Down, Down, and Out: A win for the ACCC in Coles consumer law decision
18/05/2026
On Thursday 14 May, Justice Michael O’Bryan of the Federal Court found that Coles supermarkets’ ‘Down, Down’ promotions were not genuine discounts, and therefore amounted to misleading, deceptive conduct under the Australian Consumer Law. Although this high-profile decision does not break new legal ground, it nonetheless offers important practical guidance for retail businesses.
Background
Coles is one of Australia’s two largest supermarkets, and in 2010 initiated a well-known promotional program which featured the ‘Down down, prices are down’ jingle, as well as the infamous red hand pointing in the direction of products’ prices: Down, down.
Importantly, the promotion in issue involved ‘was/is pricing’, (also known as ‘strikethrough’ or ‘markdown’ pricing) which highlights the savings that shoppers make by contrasting a product’s earlier (‘was’) price with the discounted Down Down (‘is’) price.
Ultimately, Justice O’Bryan held that the Down Down promotions (in relation to such ordinary household goods as soft drink, dog food, paper towel, and deodorant) did not amount to genuine discounts, as the ‘was’ price had not been maintained for a reasonable period before the introduction of the ‘is’ price.[1] Coles misled shoppers in the majority of instances considered into believing that they were obtaining genuine discounts, when they were not. On this basis, the ACCC successfully argued that Coles had:[2]
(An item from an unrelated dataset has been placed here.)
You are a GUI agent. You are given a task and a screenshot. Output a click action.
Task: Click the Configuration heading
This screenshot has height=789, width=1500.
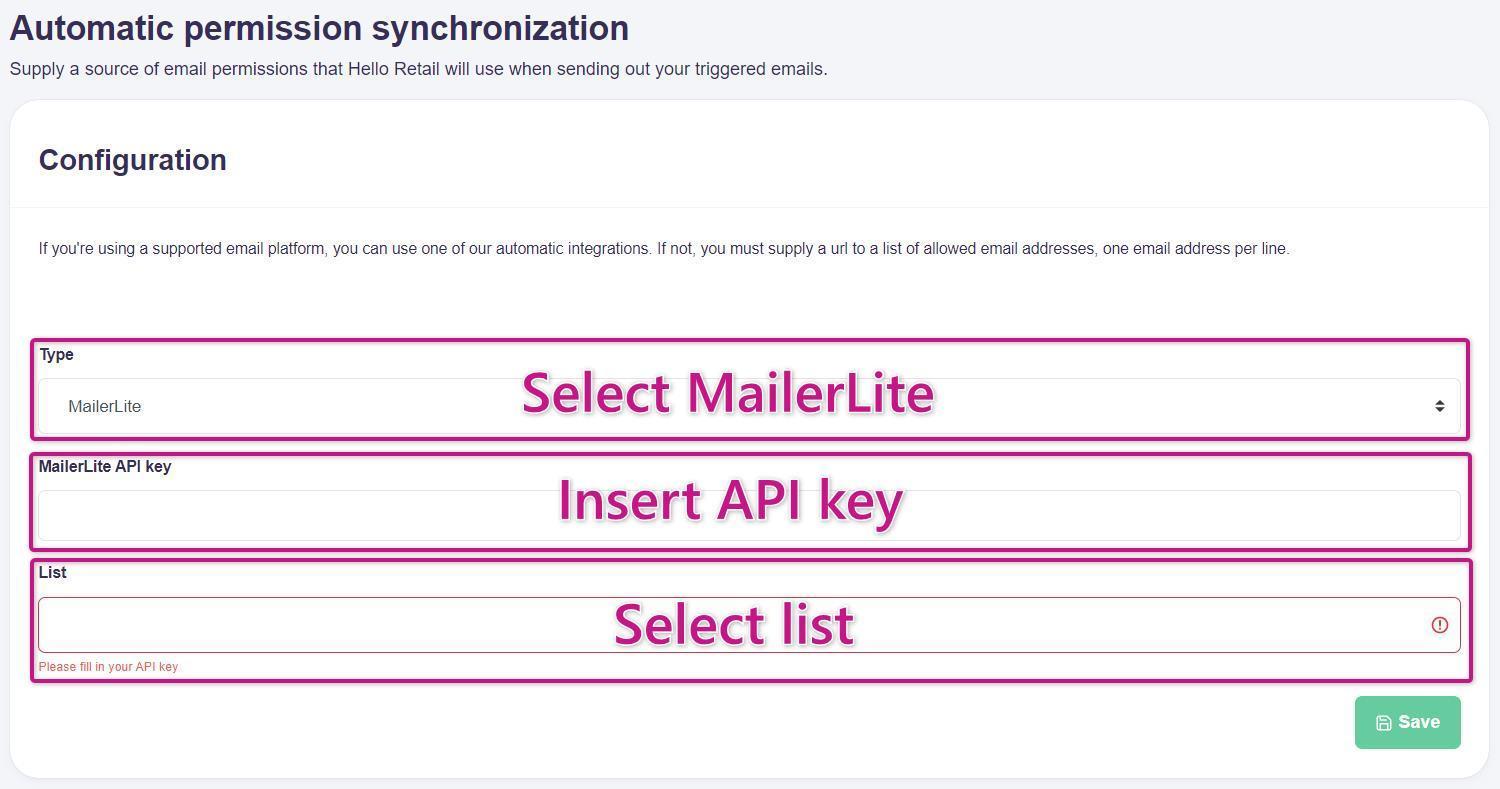pos(132,160)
- Engaged in conduct (in trade or commerce) that was misleading, in contravention of s 18(1) of the Australian Consumer Law; and
- Conveyed misleading representations with respect to the was/is prices of the affected products, in contravention of s 29(1)(i) of the Australian Consumer Law.
Coles’ submissions
On the other hand, Coles argued that the ‘was’ prices were maintained so briefly due to increased financial pressure stemming from surging global commodity prices, and growing costs associated with packaging, freight, utilities and shipping.
Coles also unsuccessfully argued that the Down Down prices were not misleading: After all, the ‘is’ prices were, in a sense, lower than the ‘was’ prices (even if, as in many instances, the ‘was’ price had been pre-emptively increased to higher than the regular price).
The relevant legal principles, and the Federal Court’s findings
Accordingly, the Court had to assess whether the ‘is’ price was a genuine discount, or whether the Down Down program amounted to contraventions of ss 18 and 29.
Although s 18 refers to misleading and deceptive conduct and s 29 refers to false or misleading representations, Justice O’Bryan held that, altogether, the two provisions apply essentially the same test: “In most cases, there is no meaningful difference between the words ‘misleading or deceptive’ in s 18 and ‘false or misleading’ in s 29.”[3]
In considering ss 18 and 29, Justice O’Bryan applied the principles established by the High Court in Self Care IP Holdings Pty Ltd v Allergan Australia Pty Ltd [2023] HCA 8, [80]-[84] (Kiefel CJ, Gageler, Gordon, Edelman and Gleeson JJ), which involve four key questions of fact:[4]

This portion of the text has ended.